Peds Distal Radius Fx Classification / Treatment

  • acceptable reduction: bayonet apposition up to age 10-12.  Up to 20 degrees of  dorsal angulation in girls <12, boys <14; up to 15 degrees residual radial/ulnar angulation in girls <12, boys <14
  • Buckle Fracture: (1)intact cortex on all views (2)no visible fracture lines extending toward the physis on any view (3)two or three inflection points in the cortex on either anteroposterior or lateral view, whichever best represents the fracture (4)correlation between the images and the point of tenderness on exam.  (Samora J, ASSH 2017 annual meeting, AAOSnow Jan 2018)
  • Buckle Fracture with two or three points of inflection=stable buckle fracture, can be treated in velcro splint. 
  • Buckle fracture with one point of inflection=not a stable buckle fracture and requires cast immobilization
  • re-manipulation indicated within 10-14 days.  After 2wks observation is generally indicated, perform osteotomy after skeletal maturity if symptoms develop, or remodeling is inadequate.
  • Fractures with bayonet apposition, 5mm of radial shortening, 4º sagittal angulation and 3.2º coronal angulation treated with molded casting without sedation or reduction have demonstrated good outcomes-full ROM, no pain, no limitations. (Crawford SN, JBJS 2012;94A:246)
  • Aitken demonstrated that these fractures have a tremendous capacity to remodel.  In his review of 58 patients, 10 were older than age 14 years and none of them showed any evidence of deformity in the follow-up examination.  Therefore, the treatment of choice is application of a well-molded short arm cast for 3 to 4 weeks.  Remanipulation, whether open or closed, should be avoided as it carries a high risk of causing a growth arrest.  Osteotomies to correct angulation should be delayed until the child has completed his or her growth Aitken AP: The end results of the fractured distal radial epiphysis.  J Bone Joint Surg 1935;17:307-308
  • consider CRPP for unstable fx’s (McLauchlan GJ, JBJS BR 2002;84:413-417)
  • Metaphyseal distal radial fx: high rate of loss of reduction, generally reported @30%. Consider CRPP. Smooth K-wires. 1st pin placed from radial side distal to fracture passing obliquely to the ulnar side of the radius proximal to the fx. 2nd pin (if needed) placed distally between the 4th & 5th extensor compartments passing obliquely across the fx to the proximal radial side of the radius.

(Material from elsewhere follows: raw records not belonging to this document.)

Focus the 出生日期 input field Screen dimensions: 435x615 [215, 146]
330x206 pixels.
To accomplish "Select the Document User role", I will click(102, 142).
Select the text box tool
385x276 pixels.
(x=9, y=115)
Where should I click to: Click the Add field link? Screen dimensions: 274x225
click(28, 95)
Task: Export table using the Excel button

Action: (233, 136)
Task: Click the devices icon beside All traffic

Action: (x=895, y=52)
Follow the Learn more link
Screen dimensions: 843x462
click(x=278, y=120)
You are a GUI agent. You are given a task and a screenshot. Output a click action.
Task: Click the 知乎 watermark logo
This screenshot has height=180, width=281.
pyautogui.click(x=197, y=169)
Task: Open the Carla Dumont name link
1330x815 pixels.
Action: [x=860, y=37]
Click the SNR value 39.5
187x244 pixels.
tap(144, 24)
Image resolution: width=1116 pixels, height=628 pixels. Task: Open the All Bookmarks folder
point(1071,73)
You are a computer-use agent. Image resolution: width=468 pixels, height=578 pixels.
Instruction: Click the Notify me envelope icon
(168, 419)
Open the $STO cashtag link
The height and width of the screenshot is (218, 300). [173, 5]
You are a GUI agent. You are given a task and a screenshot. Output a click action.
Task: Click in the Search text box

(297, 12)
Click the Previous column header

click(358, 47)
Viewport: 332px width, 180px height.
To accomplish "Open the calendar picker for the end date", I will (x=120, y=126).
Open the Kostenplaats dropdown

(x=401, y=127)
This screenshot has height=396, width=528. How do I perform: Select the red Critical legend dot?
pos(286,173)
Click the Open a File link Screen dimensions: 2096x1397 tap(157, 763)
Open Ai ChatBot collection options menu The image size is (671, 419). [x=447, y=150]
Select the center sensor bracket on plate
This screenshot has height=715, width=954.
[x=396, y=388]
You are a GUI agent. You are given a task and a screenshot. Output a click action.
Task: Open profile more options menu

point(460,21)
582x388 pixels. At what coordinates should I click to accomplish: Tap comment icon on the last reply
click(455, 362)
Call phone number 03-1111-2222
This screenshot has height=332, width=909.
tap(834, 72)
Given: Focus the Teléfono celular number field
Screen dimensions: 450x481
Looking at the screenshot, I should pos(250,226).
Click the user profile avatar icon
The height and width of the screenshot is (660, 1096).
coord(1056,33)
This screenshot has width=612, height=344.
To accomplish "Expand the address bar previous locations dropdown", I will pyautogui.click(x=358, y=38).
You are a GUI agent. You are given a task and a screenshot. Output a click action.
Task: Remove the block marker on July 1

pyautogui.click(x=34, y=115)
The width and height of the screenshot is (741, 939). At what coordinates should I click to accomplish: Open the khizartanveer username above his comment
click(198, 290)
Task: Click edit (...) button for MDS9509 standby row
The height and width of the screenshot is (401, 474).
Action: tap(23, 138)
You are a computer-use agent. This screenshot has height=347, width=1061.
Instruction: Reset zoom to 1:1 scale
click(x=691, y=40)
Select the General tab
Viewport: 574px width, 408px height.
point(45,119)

Peds Distal Radius Fx Associated Injuries / Differential Diagnosis

  • Pediatric scaphoid fracture

Peds Distal Radius Fx Complications

  • Physeal arrest
  • Malunion
  • Nonunion

Peds Distal Radius Fx Follow-up Care

  • xrays taken at 5-7 and 12-14 days after reduction to detect repeat displacement.  Predictors of loss of reduction are the initial degree of displacment and quality of reduction (greater than 50% translation=likely to displace_.